El académico de número reflexiona sobre el uso del lenguaje en el ámbito político en su columna de El Mercurio.
Una de las mejores páginas de Ortega y Gasset se encuentra en uno de sus ensayos sobre la traducción. Allí sugiere que uno de los prejuicios más arraigados de los seres humanos es la creencia “de que hablando nos entendemos”. Pero la verdad, observa, es que nos entendemos gracias no a las palabras, sino más bien al hecho de que compartimos un conjunto de creencias o de conocimientos mudos gracias a los cuales las palabras significan.
Por eso cuando las palabras ya no significan, o su significado debe hacerse explícito, o debe estipularse uno, es que algo grave está ocurriendo en la vida social.
Un par de situaciones recientes en la política chilena lo muestran.
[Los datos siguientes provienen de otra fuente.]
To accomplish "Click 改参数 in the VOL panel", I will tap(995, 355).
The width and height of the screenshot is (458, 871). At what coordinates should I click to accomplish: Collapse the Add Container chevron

Un buen ejemplo de lo anterior se encuentra en el incidente de esta semana (no se lo puede llamar de otra manera, puesto que una entrevista no fue) en que se vio involuntariamente envuelto el subsecretario Cordero. Movido por el razonable deseo de poner orden en el asunto de Monsalve, ha insistido en que no ha habido contradicción ni inconsistencia en el Gobierno y en especial de la ministra Tohá, cuando esta última declaró que había sostenido conversaciones con Monsalve recién el jueves 17, reconociendo, sin embargo, más tarde, que se había comunicado con él la noche del 15 de octubre para hacerle saber que la PDI lo requería en una diligencia. Como es obvio, lo que esos hechos muestran es que el Gobierno sabía de las graves acusaciones contra Monsalve al menos días antes de que La Segunda las hiciera públicas, y lo que también es obvio es que en ese lapso el subsecretario Monsalve dispuso de poder y que pudo mal emplearlo para ocultar evidencias.